Reading Reflection #3 – [2/05/2019] – [Matthew, Fishman]

Automated Hate Speech Detection and the Problem of Offensive Language

Quick Summary

Why is this study important? Classifying hate speech vs. offensive language. Hate speech targets and potentially harms disadvantaged social groups (promotes violence or social disorder). Without differentiating the two, we erroneously consider many to be hate speakers.

How did they do it? The research team got a lexicon of “hate words” from hatebase.org to find over 30k twitter users who used those hate words. They extracted each user’s timeline and took a random sample of 25k tweets containing terms from the lexicon. They used CrowdFlower crowdsourcing to manually label each tweet as hate speech, offensive, or neither. They then considered many features from these tweets and used them to train a classifier. They used a logistic regression model with L2 regularization, making a separate classifier for each class using scikit-learn. Each tweet was classified by the most confident classifier.

What were the results? They found that racist and homophobic tweets are more likely to be classified as hate speech but that sexist tweets are generally classified as offensive. Human coders appear to consider sexist/derogatory words towards women are only offensive. While the classifier was great at predicting non-offensive or merely offensive tweets, its struggled to distinguish true hate speech from offensive language.

Reflection

Ways to Improve the Study:

  • Only a small percentage of the tweets flagged by the hatebase lexicon were considered hate speech by human coders. This means that the dictionary used in identifying “hateful” words was extremely broad. Using a more precise lexicon would increase the accuracy of the classifier.
  • I think studying the syntax of hate speech could be particularly interesting. It would be interesting to try to train a classifier without using particular keywords.
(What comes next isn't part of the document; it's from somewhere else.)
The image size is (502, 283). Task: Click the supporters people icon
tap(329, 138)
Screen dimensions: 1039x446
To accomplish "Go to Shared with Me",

What I liked About the Study:

  • The use of CrowdFlower was a very interesting approach to labeling the tweets. Although there were clearly some user-errors in the classifications, the idea of crowd-sourcing to get a human perspective it intriguing, and I plan on looking into this for my future project.
  • They used a TON of features for classifications and tested many models. I think a big reason why the classifiers were so accurate was because of the detail the team took in creating their classifier.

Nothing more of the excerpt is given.